Segundo o relatório de atividades 2013 da ACT, hoje divulgado, no ano passado foi possível «atingir, e em alguns aspetos até superar, vários dos objetivos traçados», tendo sido dada prioridade ao «combate à sinistralidade grave e mortal» e ao «acompanhamento de situações de crise empresarial».

Também particularmente fiscalizados foram «o trabalho não declarado ou irregular, a utilização indevida de contratos de prestação de serviços (falsos recibos verdes) e os transportes rodoviários», entre outros.

No ano passado, a ACT diz ter aberto processo de inquérito

em 141 acidentes de trabalho mortais, tendo estes ocorrido sobretudo na indústria transformadora, na construção e na agricultura.

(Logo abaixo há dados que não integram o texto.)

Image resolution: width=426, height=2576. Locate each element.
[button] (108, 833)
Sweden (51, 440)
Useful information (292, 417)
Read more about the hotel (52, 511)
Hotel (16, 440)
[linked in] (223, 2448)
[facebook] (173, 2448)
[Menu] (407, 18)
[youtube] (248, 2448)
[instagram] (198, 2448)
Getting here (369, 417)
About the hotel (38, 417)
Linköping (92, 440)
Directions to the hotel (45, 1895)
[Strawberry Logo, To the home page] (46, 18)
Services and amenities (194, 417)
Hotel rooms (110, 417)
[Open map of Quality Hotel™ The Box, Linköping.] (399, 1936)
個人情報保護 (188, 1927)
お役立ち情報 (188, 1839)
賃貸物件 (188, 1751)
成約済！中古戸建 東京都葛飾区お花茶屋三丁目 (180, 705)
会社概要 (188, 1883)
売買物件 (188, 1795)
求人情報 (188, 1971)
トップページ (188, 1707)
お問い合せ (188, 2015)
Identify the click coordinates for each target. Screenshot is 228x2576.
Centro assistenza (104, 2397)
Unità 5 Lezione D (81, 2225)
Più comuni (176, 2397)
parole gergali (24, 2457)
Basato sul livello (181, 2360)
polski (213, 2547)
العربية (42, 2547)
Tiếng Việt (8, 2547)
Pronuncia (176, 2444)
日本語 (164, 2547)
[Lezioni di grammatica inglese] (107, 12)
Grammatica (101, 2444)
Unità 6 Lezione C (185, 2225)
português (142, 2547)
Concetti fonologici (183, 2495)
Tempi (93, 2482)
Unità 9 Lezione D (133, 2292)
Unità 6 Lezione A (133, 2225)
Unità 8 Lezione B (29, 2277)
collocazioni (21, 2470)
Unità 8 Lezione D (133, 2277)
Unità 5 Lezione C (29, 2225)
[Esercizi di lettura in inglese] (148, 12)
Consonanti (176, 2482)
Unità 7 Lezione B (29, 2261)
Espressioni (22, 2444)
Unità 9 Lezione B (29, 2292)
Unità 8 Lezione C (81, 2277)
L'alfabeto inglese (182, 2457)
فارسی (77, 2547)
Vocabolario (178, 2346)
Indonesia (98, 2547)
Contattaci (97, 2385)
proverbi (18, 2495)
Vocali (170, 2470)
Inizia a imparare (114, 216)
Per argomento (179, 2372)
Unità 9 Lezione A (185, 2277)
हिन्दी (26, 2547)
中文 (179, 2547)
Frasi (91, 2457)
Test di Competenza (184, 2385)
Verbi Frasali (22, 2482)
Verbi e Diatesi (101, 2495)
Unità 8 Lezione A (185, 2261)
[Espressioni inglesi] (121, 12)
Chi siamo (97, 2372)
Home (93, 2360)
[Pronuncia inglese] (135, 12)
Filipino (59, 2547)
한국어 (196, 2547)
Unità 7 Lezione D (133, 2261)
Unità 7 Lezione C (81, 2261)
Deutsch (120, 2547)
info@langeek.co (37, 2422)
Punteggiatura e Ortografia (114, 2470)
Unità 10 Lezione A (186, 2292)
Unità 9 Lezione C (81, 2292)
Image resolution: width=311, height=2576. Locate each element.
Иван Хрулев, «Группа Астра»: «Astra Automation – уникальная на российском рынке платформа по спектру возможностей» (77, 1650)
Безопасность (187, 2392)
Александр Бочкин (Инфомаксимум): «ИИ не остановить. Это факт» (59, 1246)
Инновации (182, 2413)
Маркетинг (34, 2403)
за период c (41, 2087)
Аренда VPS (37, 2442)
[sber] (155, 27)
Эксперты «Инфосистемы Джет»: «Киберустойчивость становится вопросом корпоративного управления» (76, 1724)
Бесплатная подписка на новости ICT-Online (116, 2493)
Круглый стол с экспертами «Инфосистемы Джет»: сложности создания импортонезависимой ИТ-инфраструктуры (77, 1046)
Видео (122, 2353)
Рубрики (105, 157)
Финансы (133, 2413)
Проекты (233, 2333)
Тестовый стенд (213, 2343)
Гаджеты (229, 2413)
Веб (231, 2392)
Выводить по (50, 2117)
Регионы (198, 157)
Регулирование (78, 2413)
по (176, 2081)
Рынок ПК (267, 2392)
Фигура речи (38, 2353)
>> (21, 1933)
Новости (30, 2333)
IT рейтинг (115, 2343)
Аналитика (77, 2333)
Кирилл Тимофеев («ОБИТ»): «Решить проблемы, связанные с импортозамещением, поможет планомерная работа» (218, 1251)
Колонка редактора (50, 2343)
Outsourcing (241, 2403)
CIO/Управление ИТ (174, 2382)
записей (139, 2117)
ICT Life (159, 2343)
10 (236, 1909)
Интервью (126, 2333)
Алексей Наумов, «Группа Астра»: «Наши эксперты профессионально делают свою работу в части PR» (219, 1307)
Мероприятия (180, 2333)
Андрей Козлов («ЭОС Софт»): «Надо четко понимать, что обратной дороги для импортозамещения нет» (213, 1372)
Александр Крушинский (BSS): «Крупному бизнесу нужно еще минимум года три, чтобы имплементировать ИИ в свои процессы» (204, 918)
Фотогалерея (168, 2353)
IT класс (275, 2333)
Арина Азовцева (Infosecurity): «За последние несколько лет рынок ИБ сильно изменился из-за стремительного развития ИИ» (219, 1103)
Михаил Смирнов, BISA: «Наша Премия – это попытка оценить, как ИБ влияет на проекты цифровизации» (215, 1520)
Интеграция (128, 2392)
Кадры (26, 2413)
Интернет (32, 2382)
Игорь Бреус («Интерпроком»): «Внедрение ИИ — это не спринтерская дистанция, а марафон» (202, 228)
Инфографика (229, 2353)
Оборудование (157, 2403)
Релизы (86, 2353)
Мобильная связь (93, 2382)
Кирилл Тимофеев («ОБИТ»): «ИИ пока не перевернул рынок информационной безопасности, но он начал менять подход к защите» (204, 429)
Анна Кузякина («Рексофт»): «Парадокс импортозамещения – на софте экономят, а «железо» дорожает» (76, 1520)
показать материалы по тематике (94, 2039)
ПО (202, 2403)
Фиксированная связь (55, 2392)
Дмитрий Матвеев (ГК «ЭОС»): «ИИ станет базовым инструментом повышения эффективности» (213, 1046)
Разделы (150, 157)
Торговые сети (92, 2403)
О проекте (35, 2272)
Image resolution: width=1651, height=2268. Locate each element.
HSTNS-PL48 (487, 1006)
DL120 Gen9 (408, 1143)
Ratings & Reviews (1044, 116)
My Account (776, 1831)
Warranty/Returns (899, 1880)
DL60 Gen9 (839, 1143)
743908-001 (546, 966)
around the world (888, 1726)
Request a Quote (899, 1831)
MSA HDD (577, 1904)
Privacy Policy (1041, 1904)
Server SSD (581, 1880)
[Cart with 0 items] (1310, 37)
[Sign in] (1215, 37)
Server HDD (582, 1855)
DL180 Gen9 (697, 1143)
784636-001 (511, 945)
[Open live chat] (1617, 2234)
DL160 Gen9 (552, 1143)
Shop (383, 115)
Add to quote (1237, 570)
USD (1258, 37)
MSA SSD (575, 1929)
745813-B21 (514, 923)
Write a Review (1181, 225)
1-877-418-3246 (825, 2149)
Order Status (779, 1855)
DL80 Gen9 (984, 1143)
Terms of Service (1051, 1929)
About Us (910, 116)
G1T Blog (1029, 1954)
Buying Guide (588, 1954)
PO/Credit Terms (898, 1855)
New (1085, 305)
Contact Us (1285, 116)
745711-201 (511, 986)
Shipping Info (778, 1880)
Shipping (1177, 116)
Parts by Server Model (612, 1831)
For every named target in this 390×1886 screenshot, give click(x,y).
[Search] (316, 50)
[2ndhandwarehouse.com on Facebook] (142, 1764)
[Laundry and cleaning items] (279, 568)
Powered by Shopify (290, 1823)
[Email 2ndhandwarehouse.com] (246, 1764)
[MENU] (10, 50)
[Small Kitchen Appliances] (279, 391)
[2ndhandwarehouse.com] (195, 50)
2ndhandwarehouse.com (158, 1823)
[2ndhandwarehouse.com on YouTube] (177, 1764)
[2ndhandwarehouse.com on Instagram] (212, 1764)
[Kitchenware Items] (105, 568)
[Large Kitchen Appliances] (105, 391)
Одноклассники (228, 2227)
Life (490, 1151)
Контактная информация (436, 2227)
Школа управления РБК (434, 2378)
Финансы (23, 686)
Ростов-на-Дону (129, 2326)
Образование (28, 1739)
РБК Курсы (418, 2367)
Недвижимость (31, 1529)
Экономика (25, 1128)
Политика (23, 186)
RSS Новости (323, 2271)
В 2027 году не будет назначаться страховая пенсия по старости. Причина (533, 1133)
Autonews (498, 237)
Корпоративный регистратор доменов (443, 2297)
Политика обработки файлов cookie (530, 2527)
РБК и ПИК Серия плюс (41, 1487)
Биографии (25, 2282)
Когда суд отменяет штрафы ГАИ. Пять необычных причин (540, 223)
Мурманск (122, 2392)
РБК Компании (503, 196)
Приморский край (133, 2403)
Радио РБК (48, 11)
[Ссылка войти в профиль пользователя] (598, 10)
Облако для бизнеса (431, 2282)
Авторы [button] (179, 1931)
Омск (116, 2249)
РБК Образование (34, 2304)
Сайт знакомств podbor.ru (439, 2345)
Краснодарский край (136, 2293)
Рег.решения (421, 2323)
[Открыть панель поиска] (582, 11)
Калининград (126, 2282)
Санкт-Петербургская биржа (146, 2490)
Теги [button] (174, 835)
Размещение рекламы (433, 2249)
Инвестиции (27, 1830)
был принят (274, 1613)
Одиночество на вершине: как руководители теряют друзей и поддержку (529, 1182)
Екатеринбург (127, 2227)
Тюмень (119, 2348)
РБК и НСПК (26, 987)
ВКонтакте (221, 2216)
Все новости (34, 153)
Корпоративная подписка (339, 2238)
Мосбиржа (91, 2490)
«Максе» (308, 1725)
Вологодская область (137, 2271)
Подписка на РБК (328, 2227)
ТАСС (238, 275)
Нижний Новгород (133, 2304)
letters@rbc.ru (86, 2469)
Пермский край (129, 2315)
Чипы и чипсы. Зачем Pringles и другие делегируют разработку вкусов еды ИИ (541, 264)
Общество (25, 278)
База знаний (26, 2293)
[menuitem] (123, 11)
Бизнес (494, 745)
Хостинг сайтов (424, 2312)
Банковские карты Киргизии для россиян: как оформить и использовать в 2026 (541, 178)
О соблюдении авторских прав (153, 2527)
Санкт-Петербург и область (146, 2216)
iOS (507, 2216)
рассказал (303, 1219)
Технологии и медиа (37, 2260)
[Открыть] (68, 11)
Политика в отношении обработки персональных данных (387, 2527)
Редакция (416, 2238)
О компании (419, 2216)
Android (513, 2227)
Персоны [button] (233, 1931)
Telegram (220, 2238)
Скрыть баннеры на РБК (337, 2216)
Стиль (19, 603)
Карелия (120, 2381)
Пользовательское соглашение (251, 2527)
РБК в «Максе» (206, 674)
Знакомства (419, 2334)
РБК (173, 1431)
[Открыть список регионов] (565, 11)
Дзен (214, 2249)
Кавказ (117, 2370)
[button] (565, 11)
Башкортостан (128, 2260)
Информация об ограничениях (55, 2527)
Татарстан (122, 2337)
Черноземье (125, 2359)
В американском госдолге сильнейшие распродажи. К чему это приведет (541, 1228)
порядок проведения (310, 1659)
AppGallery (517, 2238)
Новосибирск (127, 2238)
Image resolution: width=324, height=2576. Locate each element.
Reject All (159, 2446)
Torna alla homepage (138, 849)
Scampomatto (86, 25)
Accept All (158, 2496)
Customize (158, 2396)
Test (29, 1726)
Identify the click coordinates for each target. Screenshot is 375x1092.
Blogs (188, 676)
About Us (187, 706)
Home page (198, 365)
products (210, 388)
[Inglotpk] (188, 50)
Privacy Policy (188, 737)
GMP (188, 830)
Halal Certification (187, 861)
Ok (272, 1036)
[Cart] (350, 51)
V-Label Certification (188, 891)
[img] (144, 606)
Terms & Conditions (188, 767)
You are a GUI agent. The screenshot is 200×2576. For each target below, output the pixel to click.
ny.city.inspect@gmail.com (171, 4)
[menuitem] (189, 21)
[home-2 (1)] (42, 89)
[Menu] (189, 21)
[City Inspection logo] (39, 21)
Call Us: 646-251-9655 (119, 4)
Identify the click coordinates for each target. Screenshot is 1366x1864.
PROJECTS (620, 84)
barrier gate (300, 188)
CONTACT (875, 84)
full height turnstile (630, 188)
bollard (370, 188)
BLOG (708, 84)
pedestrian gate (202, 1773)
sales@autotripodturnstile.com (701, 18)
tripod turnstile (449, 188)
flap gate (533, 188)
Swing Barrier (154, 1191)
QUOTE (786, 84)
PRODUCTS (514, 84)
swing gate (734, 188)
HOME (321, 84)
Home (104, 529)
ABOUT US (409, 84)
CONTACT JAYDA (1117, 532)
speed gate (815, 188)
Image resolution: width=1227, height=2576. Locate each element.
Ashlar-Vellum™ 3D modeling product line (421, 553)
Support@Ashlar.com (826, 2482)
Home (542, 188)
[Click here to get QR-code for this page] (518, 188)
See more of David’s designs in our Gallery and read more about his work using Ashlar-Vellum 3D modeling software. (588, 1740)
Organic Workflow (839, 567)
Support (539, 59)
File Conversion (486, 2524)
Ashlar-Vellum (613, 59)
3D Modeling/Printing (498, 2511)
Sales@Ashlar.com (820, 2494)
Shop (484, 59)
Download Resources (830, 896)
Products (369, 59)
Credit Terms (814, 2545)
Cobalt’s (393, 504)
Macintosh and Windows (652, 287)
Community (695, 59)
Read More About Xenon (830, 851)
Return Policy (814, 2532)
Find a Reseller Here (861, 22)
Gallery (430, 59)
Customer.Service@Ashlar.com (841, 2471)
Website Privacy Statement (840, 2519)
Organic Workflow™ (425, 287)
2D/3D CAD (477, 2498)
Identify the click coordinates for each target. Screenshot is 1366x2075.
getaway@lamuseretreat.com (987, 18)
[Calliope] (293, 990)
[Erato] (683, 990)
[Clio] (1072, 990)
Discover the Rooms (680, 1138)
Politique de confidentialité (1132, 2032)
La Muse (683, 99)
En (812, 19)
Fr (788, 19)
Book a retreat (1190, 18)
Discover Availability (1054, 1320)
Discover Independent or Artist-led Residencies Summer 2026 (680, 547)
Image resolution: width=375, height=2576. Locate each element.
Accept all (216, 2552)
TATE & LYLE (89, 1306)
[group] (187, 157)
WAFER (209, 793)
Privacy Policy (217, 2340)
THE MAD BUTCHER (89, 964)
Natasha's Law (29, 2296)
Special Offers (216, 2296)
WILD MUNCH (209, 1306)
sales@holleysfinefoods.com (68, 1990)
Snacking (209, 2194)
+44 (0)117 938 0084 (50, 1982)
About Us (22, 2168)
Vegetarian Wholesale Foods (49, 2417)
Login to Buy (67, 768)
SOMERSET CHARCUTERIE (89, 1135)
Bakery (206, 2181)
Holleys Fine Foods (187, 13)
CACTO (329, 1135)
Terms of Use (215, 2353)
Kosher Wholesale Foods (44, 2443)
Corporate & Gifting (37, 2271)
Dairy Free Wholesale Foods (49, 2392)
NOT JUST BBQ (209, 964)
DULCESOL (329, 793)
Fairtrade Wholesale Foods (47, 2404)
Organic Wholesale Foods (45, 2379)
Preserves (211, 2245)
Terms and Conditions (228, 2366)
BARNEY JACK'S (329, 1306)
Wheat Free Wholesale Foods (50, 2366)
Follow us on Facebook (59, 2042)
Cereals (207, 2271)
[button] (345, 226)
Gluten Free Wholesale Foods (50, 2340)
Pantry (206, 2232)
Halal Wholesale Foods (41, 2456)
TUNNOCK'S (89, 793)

No total, foram realizadas perto de 1.200 ações de informação e sensibilização de trabalhadores, empregadores e cidadãos, envolvendo mais de 100 mil participantes, tendo sido tratadas pelo serviço informativo da ACT «mais de 500 mil matérias, das quais 71,2% referentes a questões laborais e 14,1% relacionadas com situações de crise empresarial».

No domínio da certificação, regulação, auditoria e apoio financeiro a projetos de promoção da segurança e saúde no trabalho, o relatório hoje divulgado reporta o deferimento de 153 autorizações de Serviços de Segurança e Saúde no Trabalho (SST), a realização de 62 auditorias de serviços de segurança no trabalho (ST) e a aprovação de 105 processos de regulação da atividade formativa em SST e de 2.334 processos de certificação de técnicos de ST e SST.

No ano passado, a ACT diz ter ainda apoiado financeiramente 52 projetos de promoção da SST no domínio da informação e divulgação, formação profissional, estudos e investigação aplicada.